*Passage:*

Thursday, June 19, 2014

Dollars Left on the Table

You have a front line staff. You pay them to work with the customers and sell your products. Sometimes they get it right and make more money for the business. Sometimes they leave dollars on the table.

All this year I have worked with my staff on how to raise the average ticket, how to get more from every sale. We reached the pinnacle of that training this past Monday as we talked about tips to close the sale and make it stick.

Then we played a game, something to reinforce everything we had been working on all year.

Every single bill on that table had a statement on the back that either started with "I Earned This Dollar..." or "I Left This Dollar on the Table..."

The staff took turns picking a dollar and reading it out loud to the rest of the team. If it was an Earned dollar they got to keep it, but if it was a Left dollar they had to put it back. We played until all the Earned dollars were gone. The fun part was when the staff started cheering all the Earned dollars and booing all the Left dollars.

Three days later, most of the staff have their Earned dollars still in their pocket with the statement still taped to the back. My office gal has hers pinned to the bulletin board above her desk.

You have to spell out the behavior you want and also the behavior you don't want. There is power behind putting it all in writing and having the staff read it aloud to each other.

Phil Wrzesinski

PS The first question from the staff after we finished the game was, "Can you post all the statements somewhere so that I can read them again?" Of course. If you would like to see the list, send me an email.

Wednesday, June 18, 2014

How to Write Like a Poet

Poets force you to see things differently.
Poets get you to feel things you weren't already feeling.
Poets influence you with words.

Advertisers rarely make you crack open an eye.
Advertisers rarely make you feel anything but indifference.
Advertisers rarely use the right words.

Unless the advertiser writes like a poet.

A groan echoed through the terminal.  A gate change, and now another delay.  Grumbling, shaking heads slumped in their seats.  Then it appeared, a small white rabbit on a mother’s hand, and a two-year-old boy became unaware of the discontent surrounding him.  His laughter?  Contagious! …infecting smiles on travelers of all ages.  Smiles? In an airport? The power of puppets.  Your puppet smiles are waiting for you at Toy House in downtown Jackson.

But how do you learn to write like a poet?

Roy H. Williams told me that we write as well as we read. He told me to go get a poem-a-day book. If you want to write poetry, you have to read poetry.

I took his advice and got this book.

You should get one, too.

Phil Wrzesinski

PS Read one poem a day. Read it two or three times. Read it out loud and try to figure out how it would sound in the author's voice. You won't need a whole year to see your own writing begin to improve.

Tuesday, June 17, 2014

No One Likes to Listen to Your Ads

Could you stand up to the microphone at a poetry slam and read your radio ads?

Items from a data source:

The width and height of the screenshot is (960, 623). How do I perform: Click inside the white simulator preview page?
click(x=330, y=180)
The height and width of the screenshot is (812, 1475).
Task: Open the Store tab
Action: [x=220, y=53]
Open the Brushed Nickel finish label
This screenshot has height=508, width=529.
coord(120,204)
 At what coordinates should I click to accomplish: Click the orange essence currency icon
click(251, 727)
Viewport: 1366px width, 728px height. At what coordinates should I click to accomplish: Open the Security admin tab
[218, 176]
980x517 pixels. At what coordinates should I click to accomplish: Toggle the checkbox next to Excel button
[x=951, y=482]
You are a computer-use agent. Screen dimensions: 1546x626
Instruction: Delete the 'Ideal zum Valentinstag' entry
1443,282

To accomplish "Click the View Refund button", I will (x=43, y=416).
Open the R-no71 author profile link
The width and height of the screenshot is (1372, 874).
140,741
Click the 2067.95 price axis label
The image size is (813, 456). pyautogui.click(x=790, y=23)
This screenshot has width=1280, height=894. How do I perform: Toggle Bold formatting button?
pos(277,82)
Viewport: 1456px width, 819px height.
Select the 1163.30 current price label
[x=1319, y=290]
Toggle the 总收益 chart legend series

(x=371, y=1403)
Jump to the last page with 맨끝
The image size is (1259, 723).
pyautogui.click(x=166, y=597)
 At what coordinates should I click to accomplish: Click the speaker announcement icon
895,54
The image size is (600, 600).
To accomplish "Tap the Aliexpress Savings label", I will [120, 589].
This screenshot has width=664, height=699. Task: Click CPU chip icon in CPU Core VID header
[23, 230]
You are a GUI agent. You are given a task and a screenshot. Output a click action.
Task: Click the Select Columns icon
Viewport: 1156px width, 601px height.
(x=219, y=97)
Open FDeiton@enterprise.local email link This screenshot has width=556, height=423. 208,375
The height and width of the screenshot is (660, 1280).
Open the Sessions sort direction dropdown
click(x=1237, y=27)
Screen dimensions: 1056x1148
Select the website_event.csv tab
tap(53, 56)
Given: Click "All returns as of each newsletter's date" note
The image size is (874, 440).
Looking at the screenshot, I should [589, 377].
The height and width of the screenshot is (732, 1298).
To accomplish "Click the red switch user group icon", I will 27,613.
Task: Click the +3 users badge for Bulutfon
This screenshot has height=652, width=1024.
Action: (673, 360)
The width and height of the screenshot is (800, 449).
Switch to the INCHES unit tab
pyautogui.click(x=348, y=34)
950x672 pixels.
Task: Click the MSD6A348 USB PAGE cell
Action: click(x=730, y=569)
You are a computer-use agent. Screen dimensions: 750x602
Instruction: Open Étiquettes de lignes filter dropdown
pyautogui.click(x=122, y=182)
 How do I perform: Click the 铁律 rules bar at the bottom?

*Task prompt:*
Reproduce the blog excerpt word for word, starting at "Poets force you" and going up to and including "the right words.". The data has no connection to the blog excerpt.

*Result for this exercise:*
Poets force you to see things differently.
Poets get you to feel things you weren't already feeling.
Poets influence you with words.

Advertisers rarely make you crack open an eye.
Advertisers rarely make you feel anything but indifference.
Advertisers rarely use the right words.